Finance ministers and central bank governors from the world's top economies, along with the head of the International Monetary Fund, Christine Lagarde, have held two days of closed sessions.

Tim Harcourt, an economist at the University of New South Wales, says the mood of the Sydney meeting has been positive.

“I think it is important because of the tangible information, tacit information that they will swap, and they swap notes. I saw Christine Lagarde, the head of the IMF [International Monetary Fund], you know, she is rarely in Australia, so I would have thought it is a good chance for them to exchange and swap notes as they always do," Harcourt stated. "But also do it in Asia, do it in Asia, do it in a part of the world that is actually growing compared to where they are normally meeting.”

Another key focus of the conference was the shockwaves being felt by some emerging economies from the U.S. Federal Reserve’s easing of its huge stimulus program, which has seen a flow of capital back to the United States and led to currency volatility in other countries.

Emerging nations have been unsettled by the restricting of cheap and easy credit, which has begun to dry up as U.S. authorities slow the printing of more money.

Countries led by Indonesia, South Africa and Brazil have called on the U.S. to provide more information on its stimulus reduction.
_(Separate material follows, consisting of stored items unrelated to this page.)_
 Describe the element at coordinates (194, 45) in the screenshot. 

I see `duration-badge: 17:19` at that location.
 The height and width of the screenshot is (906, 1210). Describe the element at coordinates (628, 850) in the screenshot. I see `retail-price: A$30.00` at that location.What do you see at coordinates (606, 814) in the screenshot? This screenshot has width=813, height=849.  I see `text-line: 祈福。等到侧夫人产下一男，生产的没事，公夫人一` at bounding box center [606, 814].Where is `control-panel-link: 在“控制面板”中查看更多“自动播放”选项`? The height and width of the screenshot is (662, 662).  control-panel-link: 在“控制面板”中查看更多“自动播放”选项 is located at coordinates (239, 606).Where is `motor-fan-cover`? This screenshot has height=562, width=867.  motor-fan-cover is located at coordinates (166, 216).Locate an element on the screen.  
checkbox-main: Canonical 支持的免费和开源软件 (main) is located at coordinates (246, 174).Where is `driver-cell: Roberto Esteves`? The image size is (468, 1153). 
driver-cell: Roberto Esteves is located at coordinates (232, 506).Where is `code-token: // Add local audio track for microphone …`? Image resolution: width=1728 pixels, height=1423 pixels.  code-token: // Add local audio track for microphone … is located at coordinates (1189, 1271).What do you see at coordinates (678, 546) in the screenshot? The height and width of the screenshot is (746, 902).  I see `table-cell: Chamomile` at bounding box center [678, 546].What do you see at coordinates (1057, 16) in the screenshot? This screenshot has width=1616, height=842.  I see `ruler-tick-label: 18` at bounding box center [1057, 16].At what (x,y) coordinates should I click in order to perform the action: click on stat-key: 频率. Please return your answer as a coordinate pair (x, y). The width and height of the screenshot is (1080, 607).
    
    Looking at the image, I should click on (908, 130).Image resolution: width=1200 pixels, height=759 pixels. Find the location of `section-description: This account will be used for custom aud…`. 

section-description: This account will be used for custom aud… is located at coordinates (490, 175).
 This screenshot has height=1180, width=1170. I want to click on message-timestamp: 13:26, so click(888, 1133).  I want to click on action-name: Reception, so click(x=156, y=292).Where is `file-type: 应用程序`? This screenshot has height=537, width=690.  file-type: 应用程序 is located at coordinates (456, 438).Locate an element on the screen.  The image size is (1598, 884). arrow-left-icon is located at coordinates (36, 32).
Australia has said there should be better communication and more transparency about policies that affect international markets.

G20 officials in Sydney have also been focusing on how to free up labor markets and to encourage more investment in infrastructure.

Measures discussed at the Sydney conference may also be at the forefront when the leaders of the G20 grouping of nations hold a summit in the Queensland city of Brisbane later this year.